Along the same line, remember that you stifled your griping about super-delegates as soon as it was clear you would need them to give you a snowball’s chance in Hell of winning. You, at some level, and I know that a good measure of your blistering righteousness about all this alleged “unfairness” is really just political self-interest dressed up in church choir robes.
Unfortunately, the rigged system mantra is also the theme that will keep your Berners at home with pizza and a beer on Election Day. That may not be you and your minion’s mission, but the risk-filled strategy that you are now pursuing could put you in the history books as the 2016 version of Ralph Nader in 2000.
Bernie, start building a progressive coalition for the post-election period to keep President Hillary Clinton moving in the left direction.
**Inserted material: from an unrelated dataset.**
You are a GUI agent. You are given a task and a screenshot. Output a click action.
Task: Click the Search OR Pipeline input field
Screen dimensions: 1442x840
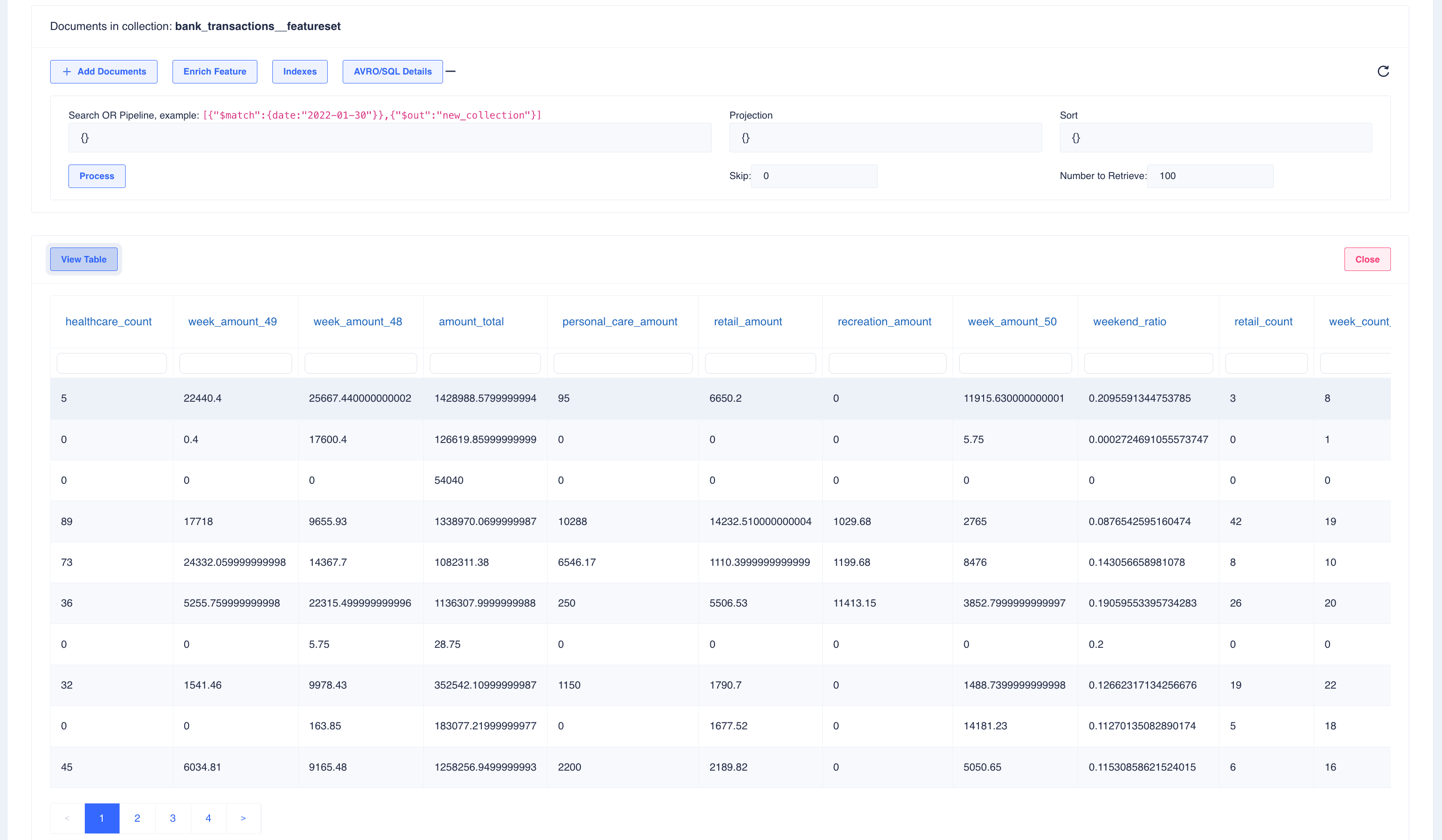(389, 138)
But, leave her and the Democratic Party alone for the next few weeks.
A sure path to defeat is fighting a two front war. No candidate you want to win an election (you know she will be the nominee, no matter what you say) should be forced to fight that type of war, especially when one of the fronts involves an opponent like The Donald. That piece of waste will absorb anything you say about HRC or the D party and turn it into fodder to feed his hordes and to draw others like them into the political arena.
Remember the early 1930s when the German communists thought their socialists brethren more of an electoral and political threat to their progress than the National Socialists with their weird, mustachioed, ex-convict leader. How’d that work out for them? Don't make a similar mistake three-quarters of a century later.
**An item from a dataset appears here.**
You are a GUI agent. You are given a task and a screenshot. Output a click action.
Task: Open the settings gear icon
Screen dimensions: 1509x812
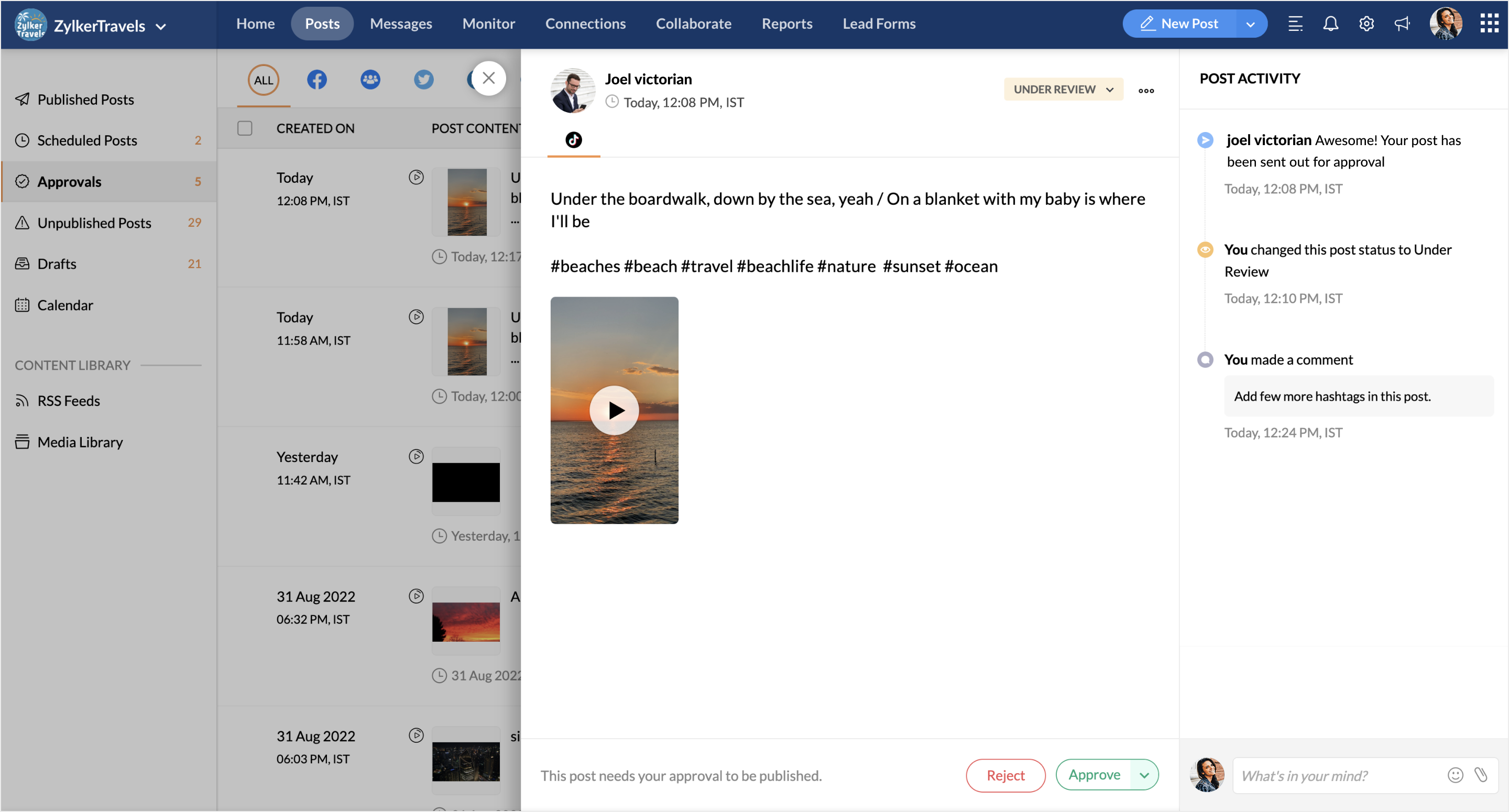click(x=1366, y=24)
Bernie, your crowds will cheer you just as loudly when you attack Trump as the meat-sack incarnation of all our society’s ills—as they do when you attack HRC and the D party.
Now is the time. It’s time to all come together, hold hands, and sing “Kumbaya,” because the orange-skinned Devil is dancing wildly just outside the cabin. We don't want those gyrations to become his victory dance.
To wildly mis-quote Mark 8:36: “For what shall it profit a man, if he shall gain California, and cost the Ds the general election?”
[This post and others related to political and social issues appear on my blog—theleftcorner.com]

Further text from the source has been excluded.